__DIRECTIONS FOR THIS TASK__.
Exact repetition of the data below is required.

(Pixel coordinate grounding data)
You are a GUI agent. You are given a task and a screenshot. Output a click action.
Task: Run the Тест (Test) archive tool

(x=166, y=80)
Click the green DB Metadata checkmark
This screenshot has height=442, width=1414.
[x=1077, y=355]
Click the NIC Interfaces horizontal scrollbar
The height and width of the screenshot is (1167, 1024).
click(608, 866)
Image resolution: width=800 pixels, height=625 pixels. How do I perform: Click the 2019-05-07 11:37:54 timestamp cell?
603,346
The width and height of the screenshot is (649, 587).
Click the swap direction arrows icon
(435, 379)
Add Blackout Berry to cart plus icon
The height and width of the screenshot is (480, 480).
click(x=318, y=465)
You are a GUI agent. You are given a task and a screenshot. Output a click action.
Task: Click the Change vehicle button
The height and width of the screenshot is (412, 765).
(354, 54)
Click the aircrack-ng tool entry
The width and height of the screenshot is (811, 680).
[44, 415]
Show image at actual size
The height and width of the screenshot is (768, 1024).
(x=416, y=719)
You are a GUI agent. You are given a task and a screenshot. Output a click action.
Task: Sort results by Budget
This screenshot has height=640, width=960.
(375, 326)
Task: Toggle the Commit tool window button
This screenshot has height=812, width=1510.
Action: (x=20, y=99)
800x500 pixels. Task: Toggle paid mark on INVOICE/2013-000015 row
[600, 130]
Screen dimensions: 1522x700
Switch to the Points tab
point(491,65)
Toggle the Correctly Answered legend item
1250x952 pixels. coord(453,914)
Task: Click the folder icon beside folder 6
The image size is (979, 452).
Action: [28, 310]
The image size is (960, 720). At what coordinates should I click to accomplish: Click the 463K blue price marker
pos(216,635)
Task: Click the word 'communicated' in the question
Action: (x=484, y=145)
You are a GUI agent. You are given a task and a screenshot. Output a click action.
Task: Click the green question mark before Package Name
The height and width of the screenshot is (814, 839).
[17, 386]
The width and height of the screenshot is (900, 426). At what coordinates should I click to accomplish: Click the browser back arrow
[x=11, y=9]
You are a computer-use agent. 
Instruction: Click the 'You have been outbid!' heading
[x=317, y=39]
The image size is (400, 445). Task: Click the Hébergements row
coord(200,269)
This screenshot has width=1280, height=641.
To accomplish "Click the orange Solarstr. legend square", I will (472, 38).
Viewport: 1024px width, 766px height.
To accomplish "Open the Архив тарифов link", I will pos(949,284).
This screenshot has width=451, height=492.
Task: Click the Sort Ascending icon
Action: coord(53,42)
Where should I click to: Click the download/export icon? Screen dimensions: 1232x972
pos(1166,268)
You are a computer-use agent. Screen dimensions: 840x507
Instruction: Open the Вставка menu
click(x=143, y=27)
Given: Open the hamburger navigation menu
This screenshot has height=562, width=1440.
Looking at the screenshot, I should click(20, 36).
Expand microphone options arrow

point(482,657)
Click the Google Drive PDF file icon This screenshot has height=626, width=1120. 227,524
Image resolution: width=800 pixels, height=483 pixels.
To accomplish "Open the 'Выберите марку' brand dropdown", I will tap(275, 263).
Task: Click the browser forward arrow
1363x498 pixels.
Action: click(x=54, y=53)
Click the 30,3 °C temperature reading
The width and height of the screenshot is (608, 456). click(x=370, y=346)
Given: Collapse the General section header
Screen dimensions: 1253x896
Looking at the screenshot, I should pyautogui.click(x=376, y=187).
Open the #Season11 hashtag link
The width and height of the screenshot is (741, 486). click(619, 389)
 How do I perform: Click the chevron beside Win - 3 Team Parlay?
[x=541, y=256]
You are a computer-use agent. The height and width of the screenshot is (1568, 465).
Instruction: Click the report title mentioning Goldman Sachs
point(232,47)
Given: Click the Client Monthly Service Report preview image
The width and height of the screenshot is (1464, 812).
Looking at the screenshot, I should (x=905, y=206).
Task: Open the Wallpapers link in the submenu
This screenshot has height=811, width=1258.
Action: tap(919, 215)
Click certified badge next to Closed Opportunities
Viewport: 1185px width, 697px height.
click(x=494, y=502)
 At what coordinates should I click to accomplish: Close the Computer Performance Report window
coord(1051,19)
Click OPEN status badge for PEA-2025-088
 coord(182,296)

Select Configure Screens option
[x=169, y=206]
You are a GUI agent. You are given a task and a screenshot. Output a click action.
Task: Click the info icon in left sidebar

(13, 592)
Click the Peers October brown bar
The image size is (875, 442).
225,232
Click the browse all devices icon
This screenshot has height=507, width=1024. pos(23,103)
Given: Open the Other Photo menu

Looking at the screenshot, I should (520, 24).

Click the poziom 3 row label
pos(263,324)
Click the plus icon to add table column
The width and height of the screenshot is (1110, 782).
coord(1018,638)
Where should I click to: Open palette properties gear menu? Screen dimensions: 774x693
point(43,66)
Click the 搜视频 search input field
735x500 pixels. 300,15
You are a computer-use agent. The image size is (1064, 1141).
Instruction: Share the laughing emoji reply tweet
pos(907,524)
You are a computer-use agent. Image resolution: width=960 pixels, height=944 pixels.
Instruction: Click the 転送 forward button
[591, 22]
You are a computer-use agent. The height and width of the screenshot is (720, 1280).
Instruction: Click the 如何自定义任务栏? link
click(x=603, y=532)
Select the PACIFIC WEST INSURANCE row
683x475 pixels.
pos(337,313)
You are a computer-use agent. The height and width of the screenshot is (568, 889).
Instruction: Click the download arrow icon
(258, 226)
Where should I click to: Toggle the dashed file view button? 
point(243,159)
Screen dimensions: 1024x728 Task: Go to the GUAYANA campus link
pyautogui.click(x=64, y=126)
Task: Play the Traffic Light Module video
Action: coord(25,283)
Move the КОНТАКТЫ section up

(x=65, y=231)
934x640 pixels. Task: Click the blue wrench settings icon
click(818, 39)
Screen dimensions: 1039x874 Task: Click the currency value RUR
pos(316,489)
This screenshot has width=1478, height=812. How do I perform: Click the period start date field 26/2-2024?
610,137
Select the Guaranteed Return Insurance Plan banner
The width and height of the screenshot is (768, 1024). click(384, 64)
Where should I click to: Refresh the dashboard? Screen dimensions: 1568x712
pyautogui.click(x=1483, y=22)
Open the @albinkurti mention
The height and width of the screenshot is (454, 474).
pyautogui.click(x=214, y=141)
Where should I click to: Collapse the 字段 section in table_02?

__WRITTEN SOLUTION__.
You are a GUI agent. You are given a task and a screenshot. Output a click action.
Task: Run the Тест (Test) archive tool

(x=166, y=80)
Click the green DB Metadata checkmark
This screenshot has height=442, width=1414.
[x=1077, y=355]
Click the NIC Interfaces horizontal scrollbar
The height and width of the screenshot is (1167, 1024).
click(608, 866)
Image resolution: width=800 pixels, height=625 pixels. How do I perform: Click the 2019-05-07 11:37:54 timestamp cell?
603,346
The width and height of the screenshot is (649, 587).
Click the swap direction arrows icon
(435, 379)
Add Blackout Berry to cart plus icon
The height and width of the screenshot is (480, 480).
click(x=318, y=465)
You are a GUI agent. You are given a task and a screenshot. Output a click action.
Task: Click the Change vehicle button
The height and width of the screenshot is (412, 765).
(354, 54)
Click the aircrack-ng tool entry
The width and height of the screenshot is (811, 680).
[44, 415]
Show image at actual size
The height and width of the screenshot is (768, 1024).
(x=416, y=719)
You are a GUI agent. You are given a task and a screenshot. Output a click action.
Task: Sort results by Budget
This screenshot has height=640, width=960.
(375, 326)
Task: Toggle the Commit tool window button
This screenshot has height=812, width=1510.
Action: (x=20, y=99)
800x500 pixels. Task: Toggle paid mark on INVOICE/2013-000015 row
[600, 130]
Screen dimensions: 1522x700
Switch to the Points tab
point(491,65)
Toggle the Correctly Answered legend item
1250x952 pixels. coord(453,914)
Task: Click the folder icon beside folder 6
The image size is (979, 452).
Action: [28, 310]
The image size is (960, 720). At what coordinates should I click to accomplish: Click the 463K blue price marker
pos(216,635)
Task: Click the word 'communicated' in the question
Action: (x=484, y=145)
You are a GUI agent. You are given a task and a screenshot. Output a click action.
Task: Click the green question mark before Package Name
The height and width of the screenshot is (814, 839).
[17, 386]
The width and height of the screenshot is (900, 426). At what coordinates should I click to accomplish: Click the browser back arrow
[x=11, y=9]
You are a computer-use agent. 
Instruction: Click the 'You have been outbid!' heading
[x=317, y=39]
The image size is (400, 445). Task: Click the Hébergements row
coord(200,269)
This screenshot has width=1280, height=641.
To accomplish "Click the orange Solarstr. legend square", I will (472, 38).
Viewport: 1024px width, 766px height.
To accomplish "Open the Архив тарифов link", I will pos(949,284).
This screenshot has width=451, height=492.
Task: Click the Sort Ascending icon
Action: coord(53,42)
Where should I click to: Click the download/export icon? Screen dimensions: 1232x972
pos(1166,268)
You are a computer-use agent. Screen dimensions: 840x507
Instruction: Open the Вставка menu
click(x=143, y=27)
Given: Open the hamburger navigation menu
This screenshot has height=562, width=1440.
Looking at the screenshot, I should click(20, 36).
Expand microphone options arrow

point(482,657)
Click the Google Drive PDF file icon This screenshot has height=626, width=1120. 227,524
Image resolution: width=800 pixels, height=483 pixels.
To accomplish "Open the 'Выберите марку' brand dropdown", I will tap(275, 263).
Task: Click the browser forward arrow
1363x498 pixels.
Action: click(x=54, y=53)
Click the 30,3 °C temperature reading
The width and height of the screenshot is (608, 456). click(x=370, y=346)
Given: Collapse the General section header
Screen dimensions: 1253x896
Looking at the screenshot, I should pyautogui.click(x=376, y=187).
Open the #Season11 hashtag link
The width and height of the screenshot is (741, 486). click(619, 389)
 How do I perform: Click the chevron beside Win - 3 Team Parlay?
[x=541, y=256]
You are a computer-use agent. The height and width of the screenshot is (1568, 465).
Instruction: Click the report title mentioning Goldman Sachs
point(232,47)
Given: Click the Client Monthly Service Report preview image
The width and height of the screenshot is (1464, 812).
Looking at the screenshot, I should (x=905, y=206).
Task: Open the Wallpapers link in the submenu
This screenshot has height=811, width=1258.
Action: tap(919, 215)
Click certified badge next to Closed Opportunities
Viewport: 1185px width, 697px height.
click(x=494, y=502)
 At what coordinates should I click to accomplish: Close the Computer Performance Report window
coord(1051,19)
Click OPEN status badge for PEA-2025-088
 coord(182,296)

Select Configure Screens option
[x=169, y=206]
You are a GUI agent. You are given a task and a screenshot. Output a click action.
Task: Click the info icon in left sidebar

(13, 592)
Click the Peers October brown bar
The image size is (875, 442).
225,232
Click the browse all devices icon
This screenshot has height=507, width=1024. pos(23,103)
Given: Open the Other Photo menu

Looking at the screenshot, I should (520, 24).

Click the poziom 3 row label
pos(263,324)
Click the plus icon to add table column
The width and height of the screenshot is (1110, 782).
coord(1018,638)
Where should I click to: Open palette properties gear menu? Screen dimensions: 774x693
point(43,66)
Click the 搜视频 search input field
735x500 pixels. 300,15
You are a computer-use agent. The image size is (1064, 1141).
Instruction: Share the laughing emoji reply tweet
pos(907,524)
You are a computer-use agent. Image resolution: width=960 pixels, height=944 pixels.
Instruction: Click the 転送 forward button
[591, 22]
You are a computer-use agent. The height and width of the screenshot is (720, 1280).
Instruction: Click the 如何自定义任务栏? link
click(x=603, y=532)
Select the PACIFIC WEST INSURANCE row
683x475 pixels.
pos(337,313)
You are a computer-use agent. The height and width of the screenshot is (568, 889).
Instruction: Click the download arrow icon
(258, 226)
Where should I click to: Toggle the dashed file view button? 
point(243,159)
Screen dimensions: 1024x728 Task: Go to the GUAYANA campus link
pyautogui.click(x=64, y=126)
Task: Play the Traffic Light Module video
Action: coord(25,283)
Move the КОНТАКТЫ section up

(x=65, y=231)
934x640 pixels. Task: Click the blue wrench settings icon
click(818, 39)
Screen dimensions: 1039x874 Task: Click the currency value RUR
pos(316,489)
This screenshot has width=1478, height=812. How do I perform: Click the period start date field 26/2-2024?
610,137
Select the Guaranteed Return Insurance Plan banner
The width and height of the screenshot is (768, 1024). click(384, 64)
Where should I click to: Refresh the dashboard? Screen dimensions: 1568x712
pyautogui.click(x=1483, y=22)
Open the @albinkurti mention
The height and width of the screenshot is (454, 474).
pyautogui.click(x=214, y=141)
Where should I click to: Collapse the 字段 section in table_02?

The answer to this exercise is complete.